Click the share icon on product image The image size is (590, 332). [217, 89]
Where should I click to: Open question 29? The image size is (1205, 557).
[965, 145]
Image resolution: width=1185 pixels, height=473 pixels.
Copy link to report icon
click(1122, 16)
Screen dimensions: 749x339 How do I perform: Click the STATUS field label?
--
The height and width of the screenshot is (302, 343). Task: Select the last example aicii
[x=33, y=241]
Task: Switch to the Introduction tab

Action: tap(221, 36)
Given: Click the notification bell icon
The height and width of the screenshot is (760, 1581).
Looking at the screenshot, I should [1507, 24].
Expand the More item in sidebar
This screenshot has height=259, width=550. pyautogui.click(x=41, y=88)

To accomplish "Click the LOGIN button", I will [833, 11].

■ **Directions**
Count the lines in the records that contain the word "height", and reply with only that number.

■ **Final result**
4